1 static __printf(1, 2) 2 void __check_printsym_format(const char *fmt, ...) 3 { 4 } 5 6 static inline void print_symbol(const char *fmt, unsigned long addr) 7 { 8 __check_printsym_format(fmt, ""); 9 __print_symbol(fmt, (unsigned long) 10 __builtin_extract_return_addr((void *)addr)); 11 }
Line 8, the format check
Line 9, __ builtin_extract_return_addr ((void *) addr) returns the actual addr, return here or addr, this function can be explained with reference to GCC documentation:
The following analysis
__print_symbol
:
1 /* Look up a kernel symbol and print it to the kernel messages. */ 2 void __print_symbol(const char *fmt, unsigned long address) 3 { 4 char buffer[KSYM_SYMBOL_LEN]; 5 6 sprint_symbol(buffer, address); 7 8 printk(fmt, buffer); 9 }
Line 6 is the core, this function converts a complete address to the corresponding kernel symbol string and a string is stored in buffer
The following analysis
sprint_symbol
:
1 /** 2 * sprint_symbol - Look up a kernel symbol and return it in a text buffer 3 * @buffer: buffer to be stored 4 * @address: address to lookup 5 * 6 * This function looks up a kernel symbol with @address and stores its name, 7 * offset, size and module name to @buffer if possible.

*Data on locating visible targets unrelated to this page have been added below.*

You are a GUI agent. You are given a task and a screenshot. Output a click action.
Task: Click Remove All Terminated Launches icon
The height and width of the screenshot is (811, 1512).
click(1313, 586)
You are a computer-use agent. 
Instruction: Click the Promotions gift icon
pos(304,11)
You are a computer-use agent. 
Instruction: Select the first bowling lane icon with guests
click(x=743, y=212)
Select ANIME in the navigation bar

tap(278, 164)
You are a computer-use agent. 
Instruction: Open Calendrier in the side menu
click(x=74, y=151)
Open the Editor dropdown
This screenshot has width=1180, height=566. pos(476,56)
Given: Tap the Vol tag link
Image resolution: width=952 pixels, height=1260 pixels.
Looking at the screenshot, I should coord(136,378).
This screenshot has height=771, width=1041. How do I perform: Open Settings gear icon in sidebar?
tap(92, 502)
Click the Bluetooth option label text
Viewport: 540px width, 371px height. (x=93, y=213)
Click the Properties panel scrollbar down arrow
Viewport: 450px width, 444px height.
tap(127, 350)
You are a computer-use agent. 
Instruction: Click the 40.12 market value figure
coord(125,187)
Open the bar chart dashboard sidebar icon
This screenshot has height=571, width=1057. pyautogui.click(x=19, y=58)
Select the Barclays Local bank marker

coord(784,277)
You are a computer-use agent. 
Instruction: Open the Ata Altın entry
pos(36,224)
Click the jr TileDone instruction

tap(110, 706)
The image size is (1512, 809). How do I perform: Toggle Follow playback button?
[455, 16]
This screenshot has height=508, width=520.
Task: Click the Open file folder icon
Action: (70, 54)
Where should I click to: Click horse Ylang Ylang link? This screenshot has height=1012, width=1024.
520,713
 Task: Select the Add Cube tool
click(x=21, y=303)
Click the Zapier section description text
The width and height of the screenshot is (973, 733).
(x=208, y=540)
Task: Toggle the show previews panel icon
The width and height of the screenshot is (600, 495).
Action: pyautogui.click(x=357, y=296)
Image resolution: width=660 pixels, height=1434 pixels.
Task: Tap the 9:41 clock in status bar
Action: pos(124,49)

If no symbol was found, 8 * just saves its @address as is. 9 * 10 * This function returns the number of bytes stored in @buffer. 11 */ 12 int sprint_symbol(char *buffer, unsigned long address) 13 { 14 return __sprint_symbol(buffer, address, 0, 1); 15 }
The annotation function is used to find an address of the kernel symbol address, and then find the symbolic name, offset, size, and the module name is stored in the buffer, if it is not found, but the address stored by the format string into the buffer.
Explain here:
demo_init + 0xc / 0x1000 [Demo]
Symbol name:
demo_init
Offset:
0xc
Size:
0x1000
Module name:
Demo
Above line means: in the incoming address demo_init function, the offset from the start address of demo_init 0xC, demo_init function of code space occupied is 0x1000. Where is the kernel module demo
The following analysis
__sprint_symbol
:
1 /* Look up a kernel symbol and return it in a text buffer. */ 2 static int __sprint_symbol(char *buffer, unsigned long address, 3 int symbol_offset, int add_offset) 4 { 5 char *modname; 6 const char *name; 7 unsigned long offset, size; 8 int len; 9 10 address += symbol_offset; 11 name = kallsyms_lookup(address, &size, &offset, &modname, buffer); 12 if (!name) 13 return sprintf(buffer, "0x%lx", address - symbol_offset); 14 15 if (name != buffer) 16 strcpy(buffer, name); 17 len = strlen(buffer); 18 offset -= symbol_offset; 19 20 if (add_offset) 21 len += sprintf(buffer + len, "+%#lx/%#lx", offset, size); 22 23 if (modname) 24 len += sprintf(buffer + len, " [%s]", modname); 25 26 return len; 27 }
kallsyms_lookup line 11 above is to get size, offset, modname based on address
kallsyms_lookup:
1 /* 2 * Lookup an address 3 * - modname is set to NULL if it's in the kernel. 4 * - We guarantee that the returned name is valid until we reschedule even if. 5 * It resides in a module. 6 * - We also guarantee that modname will be valid until rescheduled. 7 */ 8 const char *kallsyms_lookup(unsigned long addr, 9 unsigned long *symbolsize, 10 unsigned long *offset, 11 char **modname, char *namebuf) 12 { 13 const char *ret; 14 15 namebuf[KSYM_NAME_LEN - 1] = 0; 16 namebuf[0] = 0; 17 18 if (is_ksym_addr(addr)) { 19 unsigned long pos; 20 21 pos = get_symbol_pos(addr, symbolsize, offset); 22 /* Grab name */ 23 kallsyms_expand_symbol(get_symbol_offset(pos), 24 namebuf, KSYM_NAME_LEN); 25 if (modname) 26 *modname = NULL; 27 28 ret = namebuf; 29 goto found; 30 } 31 32 /* See if it's in a module or a BPF JITed image. */ 33 ret = module_address_lookup(addr, symbolsize, offset, 34 modname, namebuf); 35 if (!ret) 36 ret = bpf_address_lookup(addr, symbolsize, 37 offset, modname, namebuf); 38 39 found: 40 cleanup_symbol_name(namebuf); 41 return ret; 42 }
From the top three places will go look for symbols, first kernel, if not found, look for the kernel module, if you still do not find the words, and finally find the bpf in.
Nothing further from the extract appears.